No voy a inventarme ninguna regla; me limitaré a comentar lo que Chris Giles dice en el Financial Times del 15 de diciembre (aquí, en inglés); el artículo en la versión digital se titula «Los pobres sufren mientras Gran Bretaña evita el diálogo abierto», y en papel «El diálogo abierto, no las palabras cálidas, ayudará a los que están peor» (recuerde el lector que mis traducciones suelen ser muy libres, y que me perdonen los traducidos, si les traiciono).
«Deje de llamarme un ‘perdedor’ y haga algo para arreglarlo», palabras de un ‘perdedor’ que Giles recoge. De acuerdo, dice: entremos en un diálogo abierto y sincero. Él se refiere al Reino Unido y al Brexit; yo sacaré conclusiones más amplias, referidas también a nuestro entorno.
- Evitemos las interpretaciones cómodas; Giles se refiere al binomio Brexit-populismo, o sea, a decir que «los que votan a favor de la separación de la Unión Europea votan contra la globalización y la desigualdad.

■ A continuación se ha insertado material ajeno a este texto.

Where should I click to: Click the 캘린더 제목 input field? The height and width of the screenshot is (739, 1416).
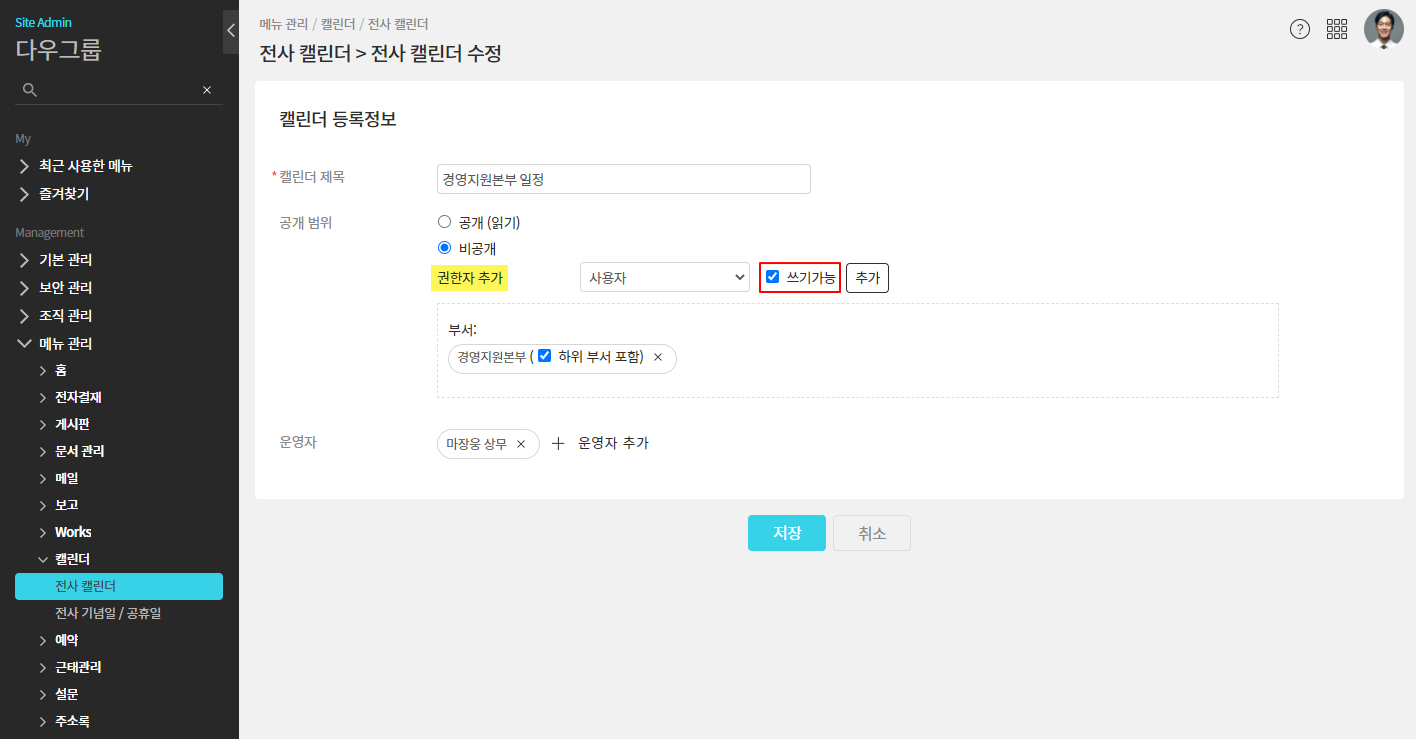(623, 179)
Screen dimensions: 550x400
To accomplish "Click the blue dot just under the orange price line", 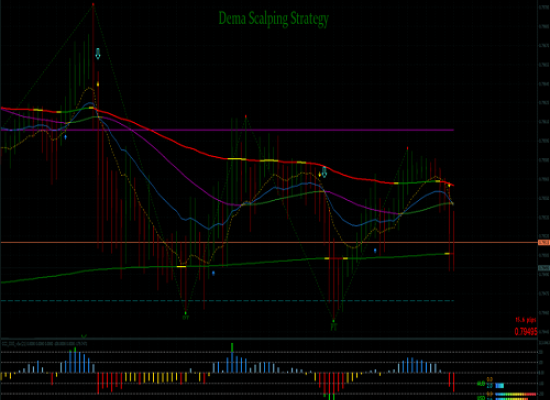I will [375, 251].
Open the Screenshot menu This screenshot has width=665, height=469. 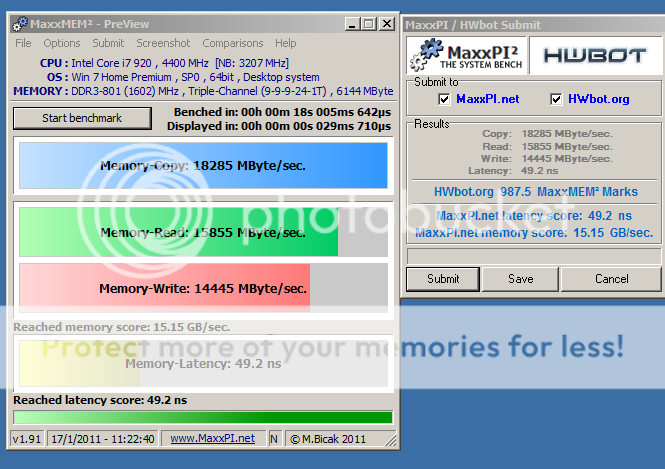tap(163, 43)
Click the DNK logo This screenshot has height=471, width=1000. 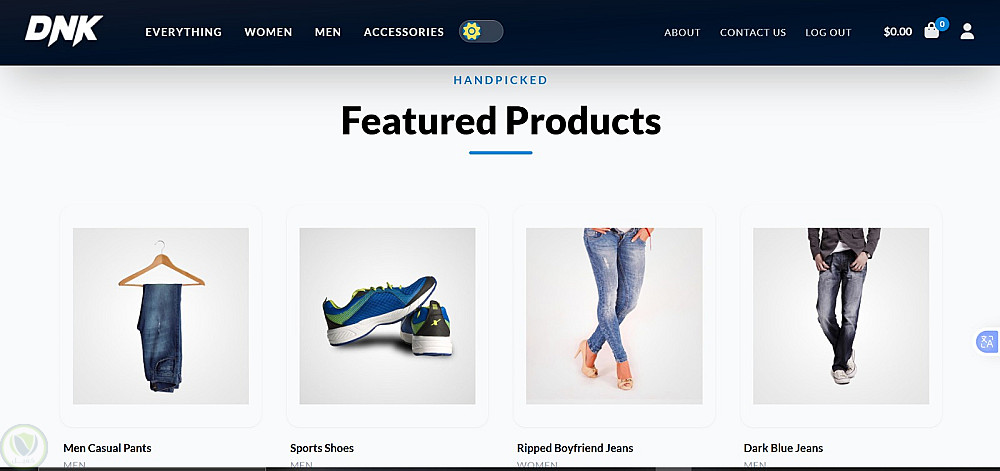[64, 31]
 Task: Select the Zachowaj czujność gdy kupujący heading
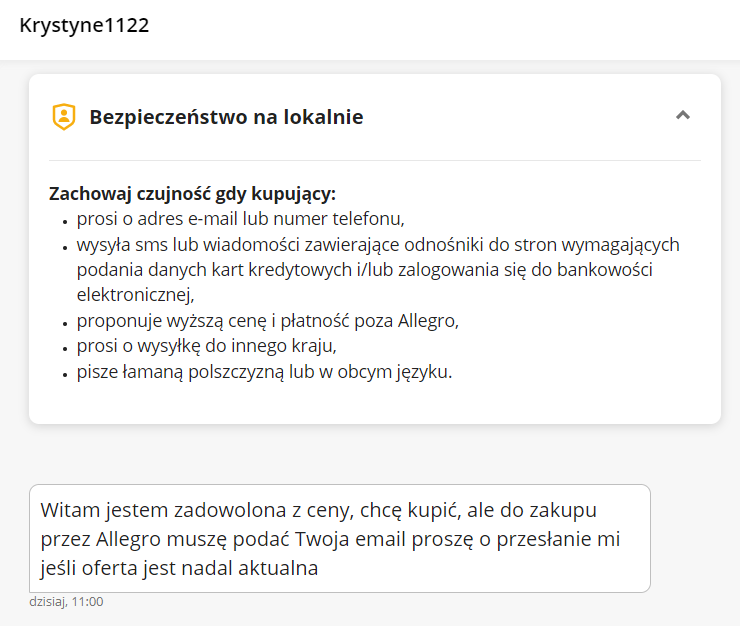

Simplificar artificialmente el problema falsea el diagnóstico y, claro, las soluciones, aunque, eso sí, nos llena de satisfacción, porque nos permite seguir disfrutando de nuestra manera de ver las cosas.

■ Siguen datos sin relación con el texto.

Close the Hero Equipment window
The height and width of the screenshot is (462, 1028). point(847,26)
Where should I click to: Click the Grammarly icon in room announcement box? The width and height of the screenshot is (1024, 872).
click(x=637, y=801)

- Yo añadiría: sospeche usted de los intereses del que propone algo. Esto no significa que no podemos fiarnos de nadie; los intereses, la ideología y la cultura en la que está inmersa la persona con la que vamos a dialogar están ahí y no podemos prescindir de ellos. Pero debemos, primero, identificarlos; segundo, no descalificarlos (¿acaso yo no tengo mis propios intereses e ideología?); tercero, tratar de entenderlos, para, cuarto, sacar todo lo bueno que pueda haber en lo que me dice mi interlocutor.
- Sigue Giles: dejemos de culpar a los demás por los males que nos afligen. Rechacemos esa forma de tiranía, hoy tan frecuente, que es el victimismo: tú me haces daño, cállate, cambia tu conducta. Y pensemos: ¿qué parte de culpa tengo yo? O, ¿todo
- Giles habla de las quejas de algunas zona del Reino Unido, que han salido perdiendo con la globalización, los cambios tecnológicos y todo eso. Está claro: una ciudad próxima a una mina de carbón hace 150 años estaba en la gloria (económica, si bien no medioambiental); hoy está en severa crisis. Giles saca dos conclusiones. Una: vivir en una zona deprimida no le da derecho a recibir ayudas indefinidamente. Dos: vivir en una zona próspera no nos permite olvidar a los que ahora lo están pasando mal (pero procuremos que su solidaridad no significa que ellos se despreocupen de su futuro). «Animar a la gente a dejar el lugar en que viven es tóxico para los que se quedan detrás; forzarles a quedarse es aún peor». «Por supuesto, las transiciones son dolorosas (…) La sociedad tiene la responsabilidad de mitigar las pérdidas, pero no puede dar garantías a las personas ni a los lugares».
- Giles hace una última observación, referida al Reino Unido: pensar que los años de un crecimiento elevado están al llegar es wishful thinking. Lo traduciría como: todo diálogo debe partir de supuestos realistas, distinguiendo los escenarios brillantes de los realistas y de los catastrofistas. En el método del caso, que en el IESE usamos habitualmente, empezamos distinguiendo los hechos de las opiniones (y de la ideología). Quizás esto es lo que está detrás de la dificultad del diálogo abierto y sincero en el ámbito político. ¿Es esto quizás una llamada para la sociedad civil?